In the 1862 editions, which are based on Clough’s contradictory and difficult-to-decipher revisions, notes, and instructions to Norton, notable changes included the addition of entire stanzas and the addition of other lines throughout the poem, along with multiple changes in word choice and punctuation. In this edition, original punctuation and individual word choice from the 1858 edition have been retained without annotations noting these minor differences, but the major changes in entire lines and stanzas have been noted.

The use of COVE Editions for this edition of Amours de Voyage allows a unique approach to the text. Because of the annotation feature, which does not display annotations unless clicked, the original text of the Atlantic edition may be presented while also including the later additions of lines and stanzas in a non-intrusive manner through the annotations.
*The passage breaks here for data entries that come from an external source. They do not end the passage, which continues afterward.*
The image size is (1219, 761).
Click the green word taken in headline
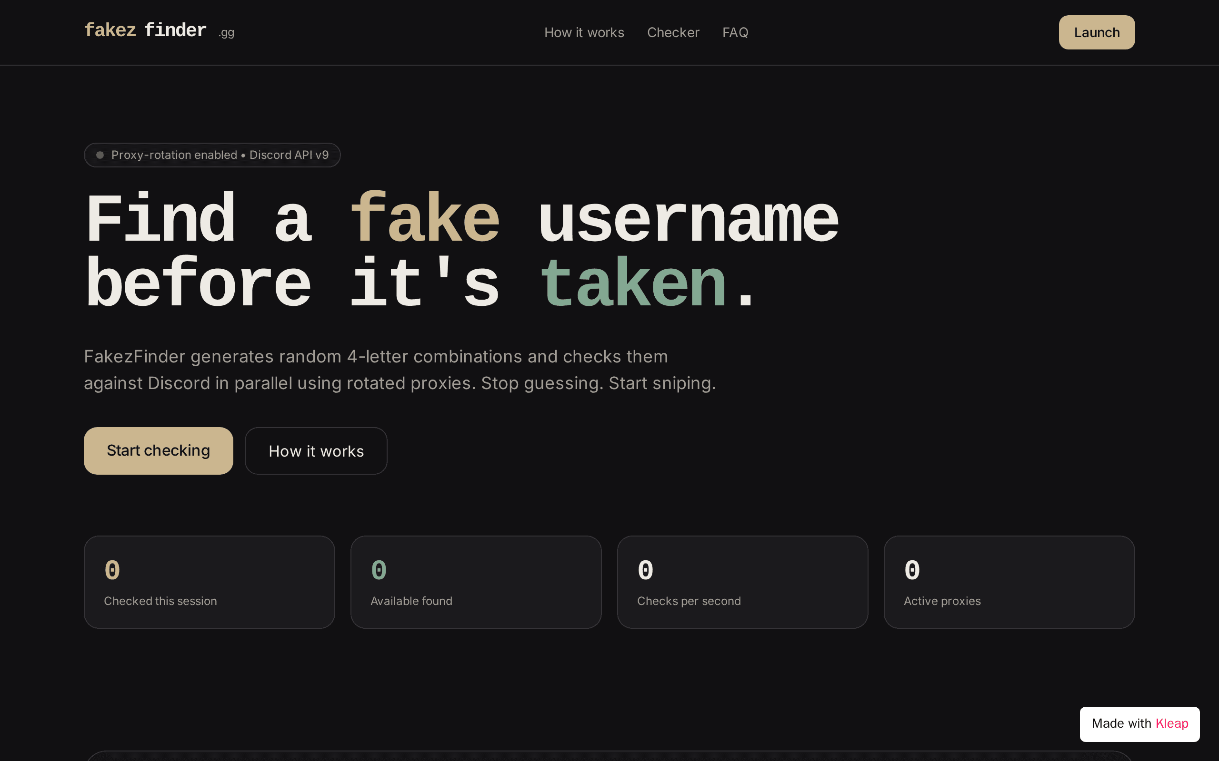coord(632,283)
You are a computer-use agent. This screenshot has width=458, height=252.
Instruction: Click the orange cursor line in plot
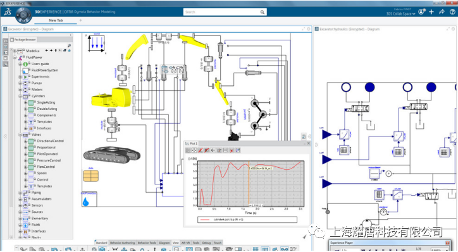(249, 183)
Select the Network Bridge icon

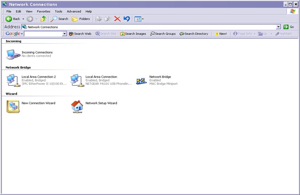pos(141,80)
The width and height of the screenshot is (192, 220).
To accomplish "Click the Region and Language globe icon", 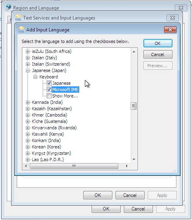I will [8, 7].
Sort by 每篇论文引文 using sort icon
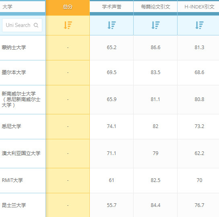 155,25
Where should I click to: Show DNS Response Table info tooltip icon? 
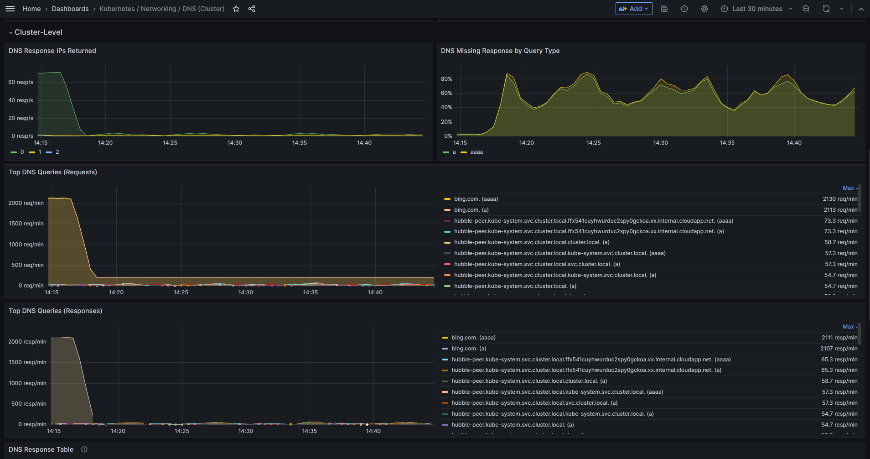tap(84, 449)
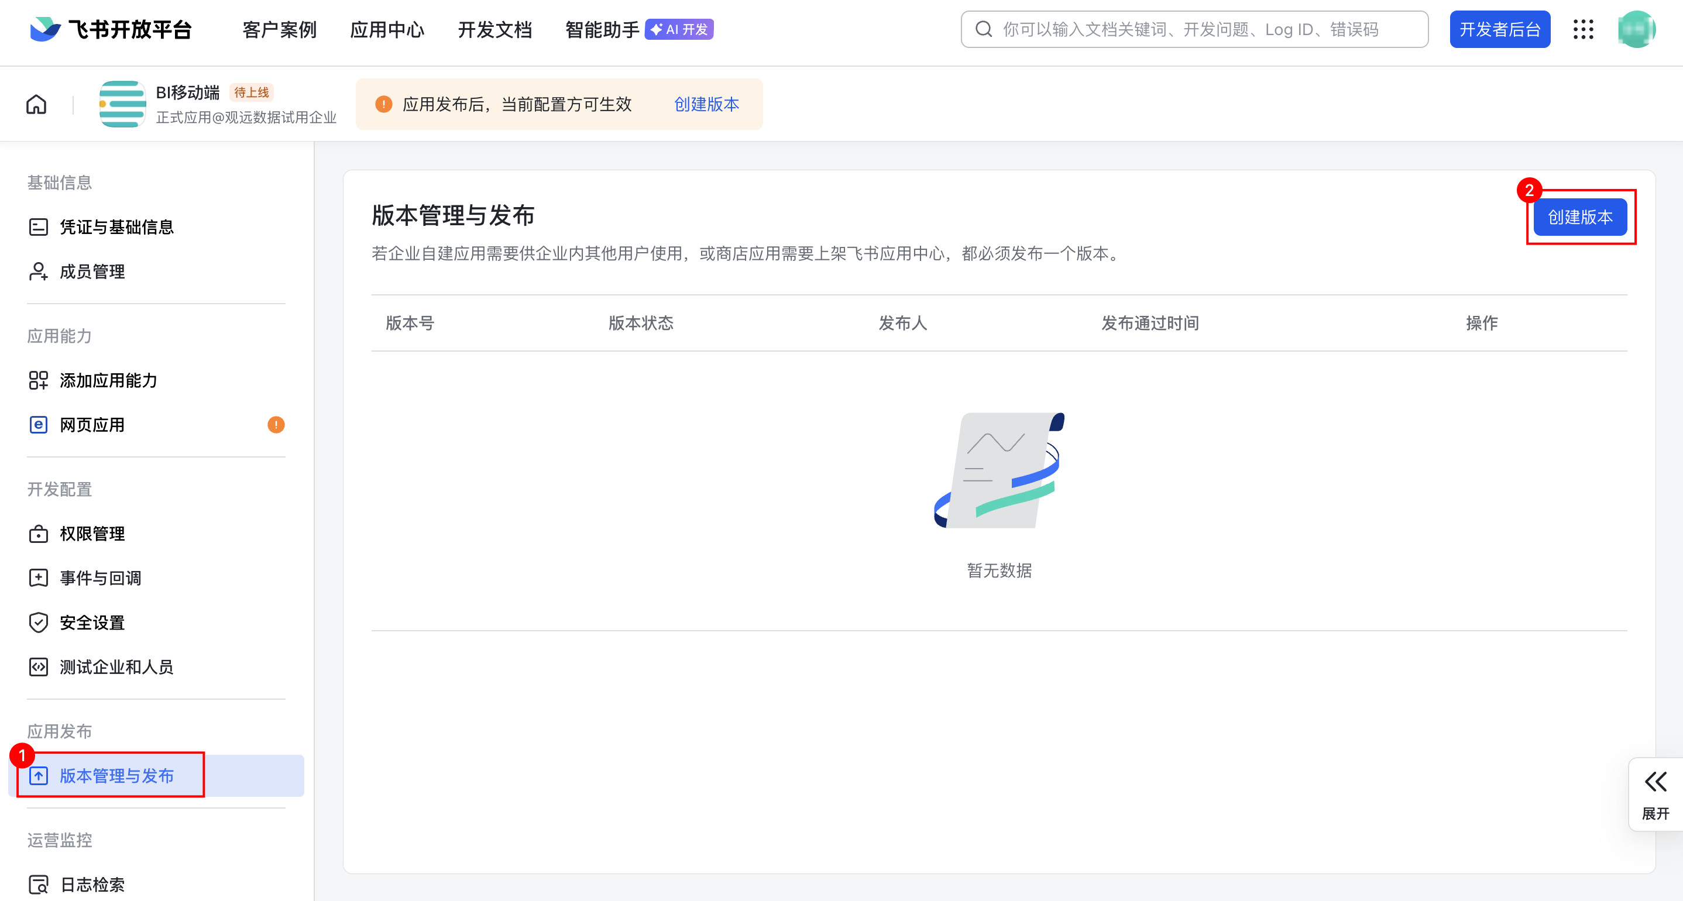The height and width of the screenshot is (901, 1683).
Task: Click the AI 开发 badge
Action: click(679, 29)
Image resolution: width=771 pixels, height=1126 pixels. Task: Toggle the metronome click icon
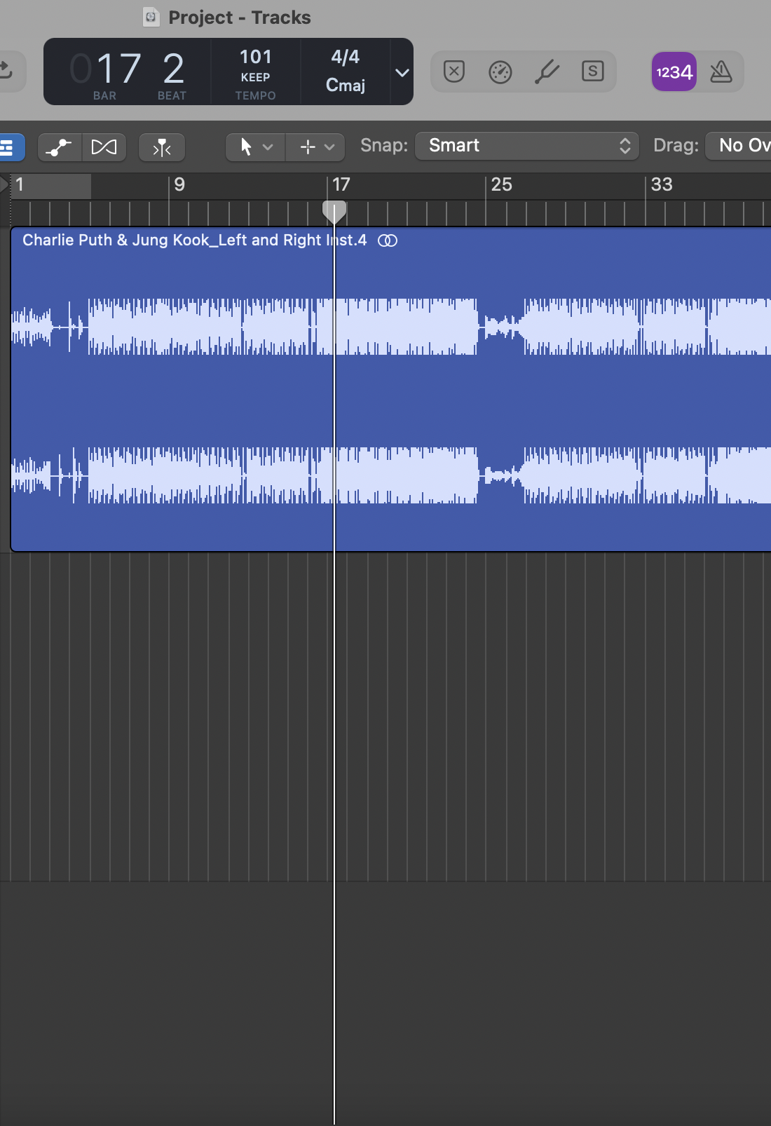pos(721,72)
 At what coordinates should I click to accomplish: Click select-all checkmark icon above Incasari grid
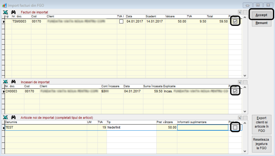(240, 82)
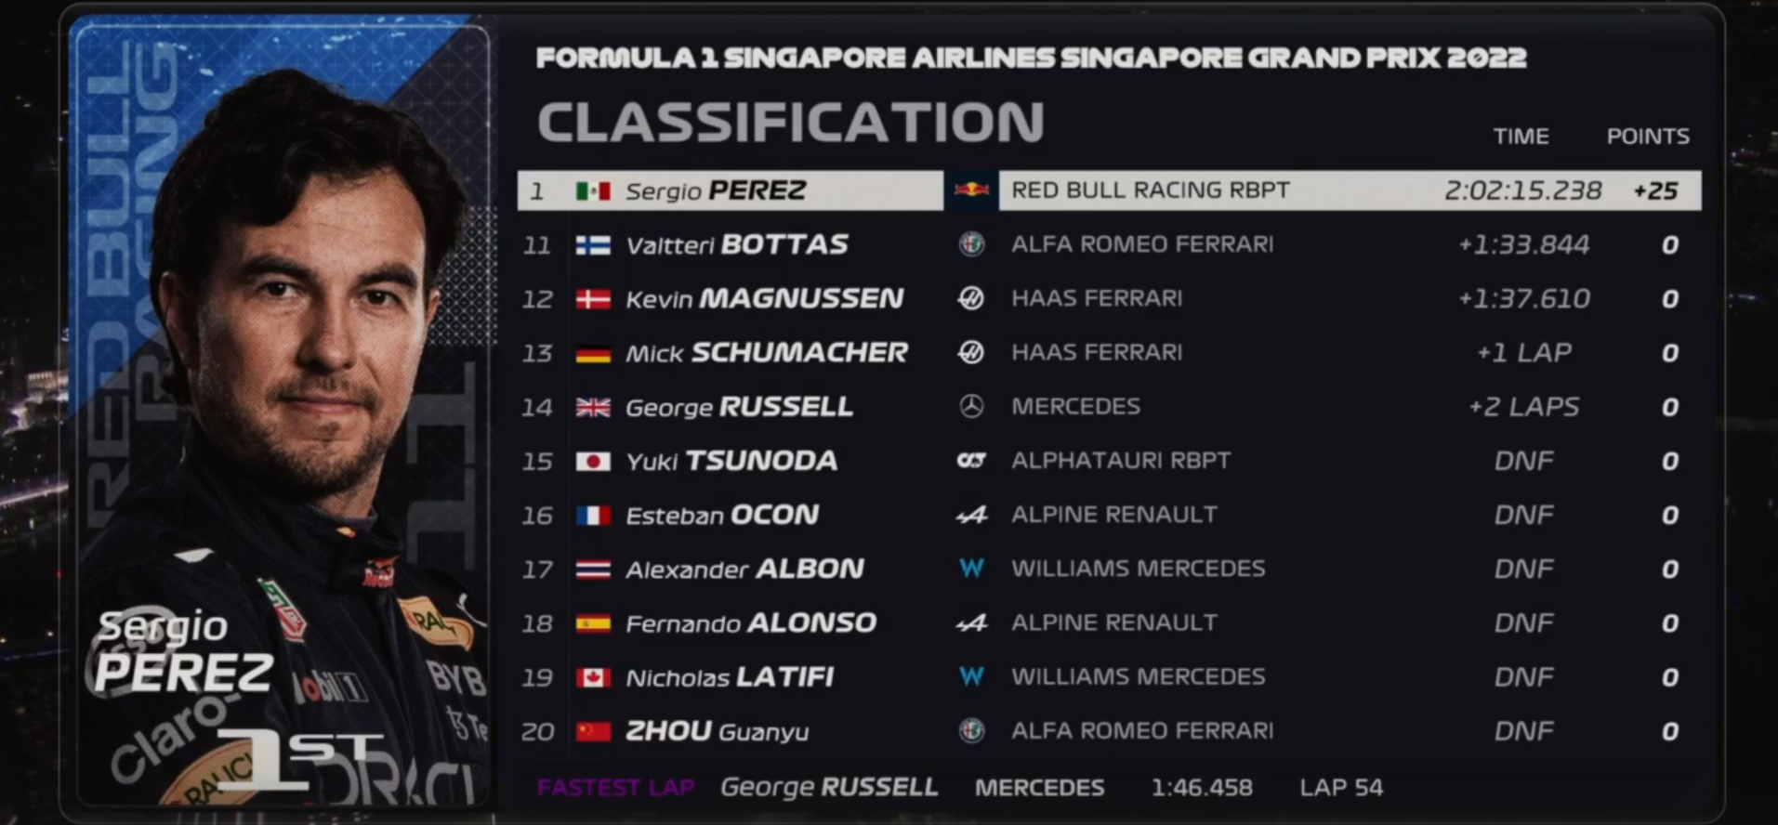Click the FASTEST LAP label
1778x825 pixels.
point(616,788)
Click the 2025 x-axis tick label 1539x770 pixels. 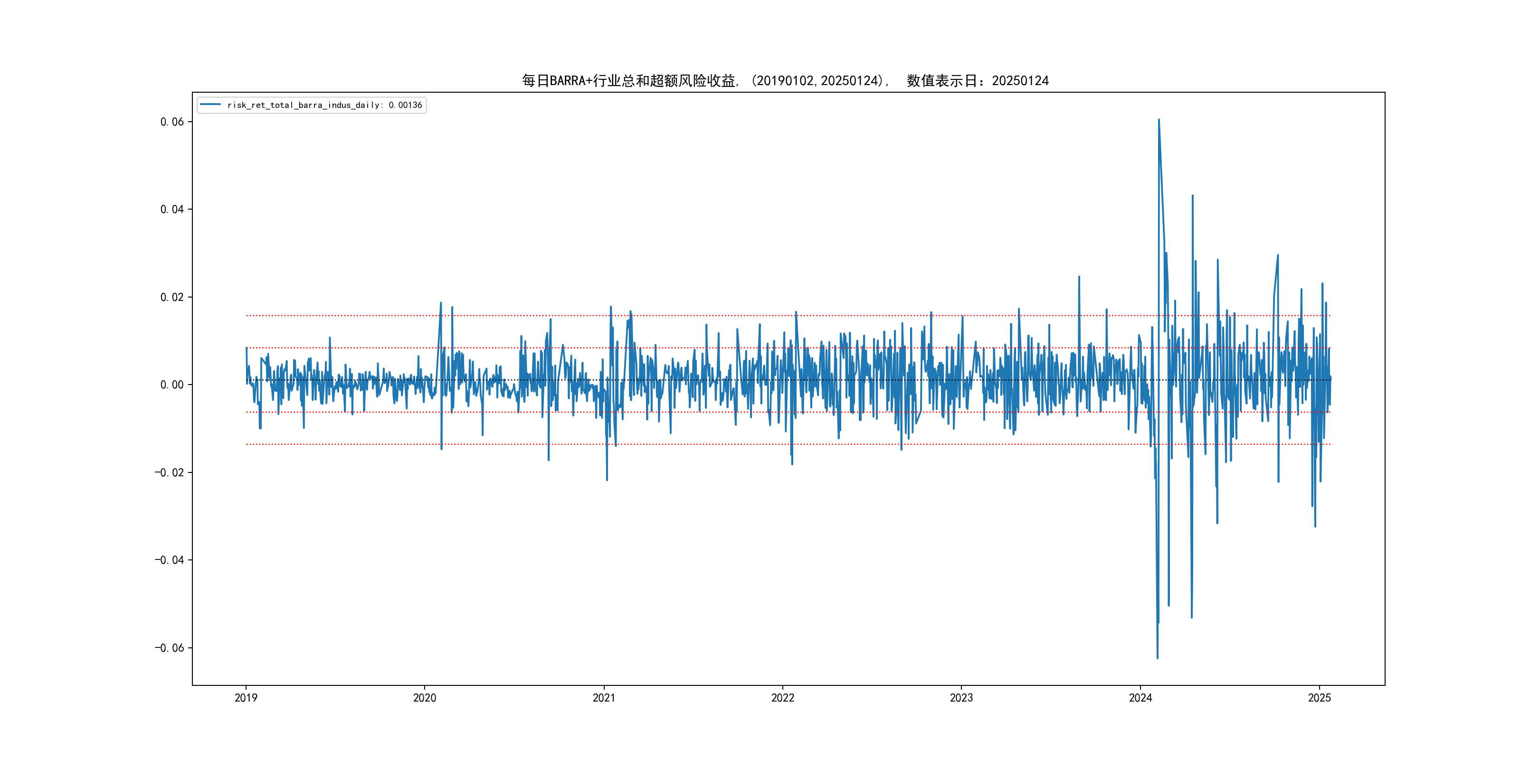[x=1319, y=698]
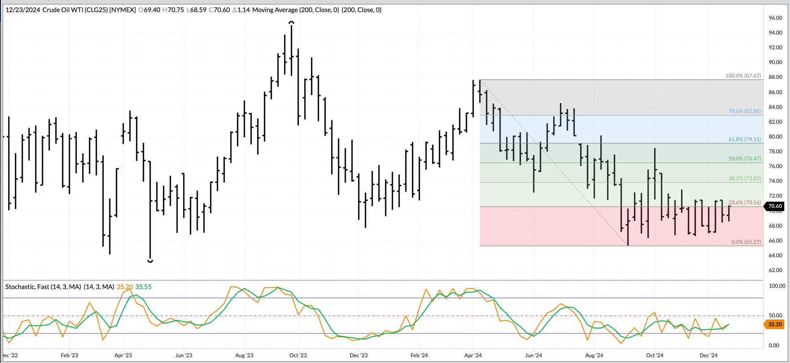
Task: Select the 100.0% (87.67) Fibonacci level label
Action: 743,76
While footnotes in print books may be intrusive to the reader, especially when including entire stanzas, and endnotes require the interruption of flipping through pages away from the original text, our digital edition allows for a seamless presentation of both the 1858 Atlantic text as well as the 1862 additions as a secondary textual witness. This way, we can privilege the 1858 text that is likely closest to Clough’s original intended presentation of the work while not withholding the later additions from the posthumous edited collections.

The rise of the periodical press was motivated by a capitalist system fueled by the Industrial Revolution that allowed for the printing of large quantities of material for a low price, and publishers profited from focusing their production efforts on periodicals over books. Driven by capitalism as it may have been, however, the resulting print culture also benefited the masses. It opened access to literature and information to lower classes in a non-cost-prohibitive way. Similarly, the rise of online publishing in the twenty-first century was certainly driven by systems of capital as publishing text online cut costs of production, but just as the periodical expanded access to lower classes, online publishing has expanded access to information. Universities pay hundreds of thousands of dollars to subscribe to academic databases and journals, after which only university-affiliated readers can access those library subscriptions. COVE aims to democratize knowledge, providing access to texts with only a minimal fee to sustain the project. This opens access to those outside of academia as well as those conscious of and working against the exploitative library subscription system that privileges commercial publishers over content producers and readers. By publishing our edition via COVE and utilizing the serialized Atlantic edition of Amours de Voyage as our primary textual witness, we hope to add new perspective to Clough’s legacy and at the same time pay homage to the generative genre of the periodical and to its culture of inclusive access to literature and information.

 

Notes

[1] As progressive as the Atlantic proclaimed to be, it is important to note that it was a product of its time and thereby tainted by its embeddedness in Western imperial culture, which blinded it to issues ranging from colonial discourse to slavery and human rights violations abroad, as evidenced by a highly orientalist article on Chinese tea that appears in the same issue as the initial serial iteration of Amours de Voyage.